==== Exercise data
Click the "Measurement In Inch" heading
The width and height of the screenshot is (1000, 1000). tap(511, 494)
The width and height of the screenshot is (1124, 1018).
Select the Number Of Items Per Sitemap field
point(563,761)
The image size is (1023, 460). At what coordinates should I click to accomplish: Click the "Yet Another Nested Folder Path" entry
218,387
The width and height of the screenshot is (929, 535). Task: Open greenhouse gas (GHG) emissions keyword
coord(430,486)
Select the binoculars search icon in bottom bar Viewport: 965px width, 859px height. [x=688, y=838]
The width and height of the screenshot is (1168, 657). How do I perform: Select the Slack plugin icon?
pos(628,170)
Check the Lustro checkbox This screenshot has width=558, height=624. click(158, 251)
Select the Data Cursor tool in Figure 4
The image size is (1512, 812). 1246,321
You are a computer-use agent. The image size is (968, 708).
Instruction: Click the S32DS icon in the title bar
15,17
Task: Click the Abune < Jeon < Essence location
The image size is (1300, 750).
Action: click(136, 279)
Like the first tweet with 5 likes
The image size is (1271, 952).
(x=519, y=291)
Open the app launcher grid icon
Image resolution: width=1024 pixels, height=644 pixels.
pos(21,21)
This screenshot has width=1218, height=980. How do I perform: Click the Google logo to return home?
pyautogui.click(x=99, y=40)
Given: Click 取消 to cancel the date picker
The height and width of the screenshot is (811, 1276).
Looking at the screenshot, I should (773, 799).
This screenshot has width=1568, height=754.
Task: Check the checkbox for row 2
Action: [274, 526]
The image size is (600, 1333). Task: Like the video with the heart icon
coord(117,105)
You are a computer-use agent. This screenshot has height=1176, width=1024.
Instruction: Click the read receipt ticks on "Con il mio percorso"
========
**Work to be completed**
Among the lines above, return those that contain the string "agent".

**Written response**
You are a computer-use agent. The image size is (968, 708).
You are a computer-use agent. This screenshot has height=1176, width=1024.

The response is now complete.